WHAT IS BEING ASKED |
Write out the material below word for word, leaving the pictures out.

TASK INPUTS |
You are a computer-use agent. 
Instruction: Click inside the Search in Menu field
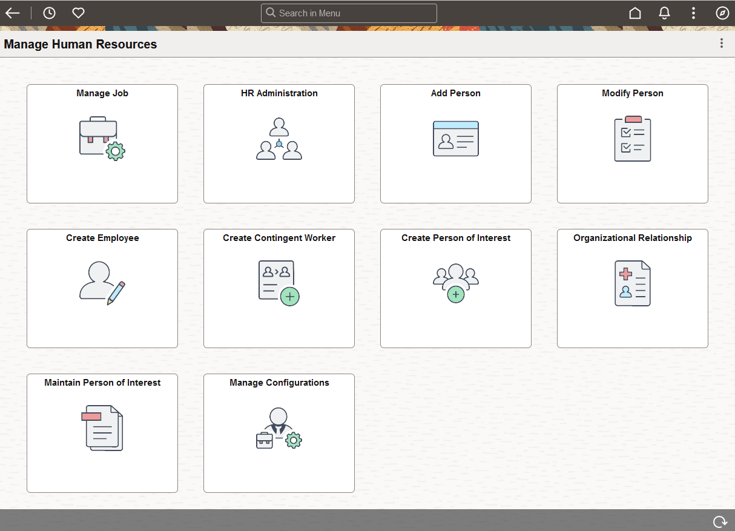[348, 13]
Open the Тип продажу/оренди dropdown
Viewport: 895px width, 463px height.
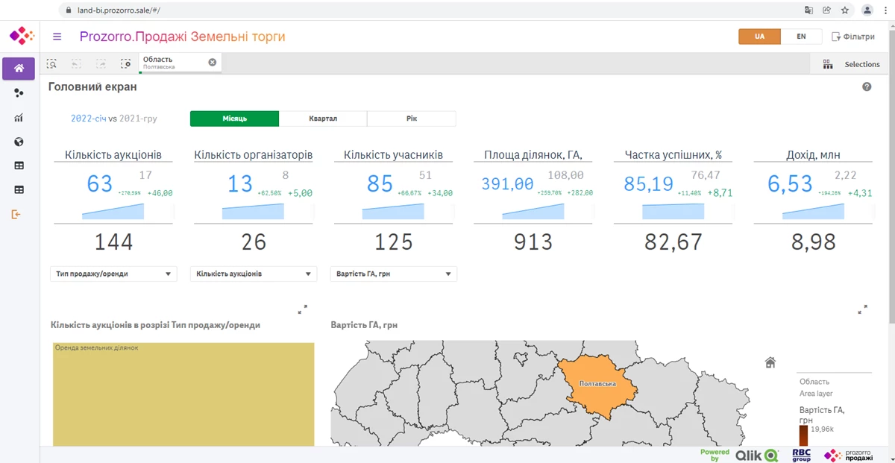point(113,274)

OUTPUT OF THE TASK |
You are a computer-use agent. 
Instruction: Click inside the Search in Menu field
[348, 13]
Open the Тип продажу/оренди dropdown
Viewport: 895px width, 463px height.
point(113,274)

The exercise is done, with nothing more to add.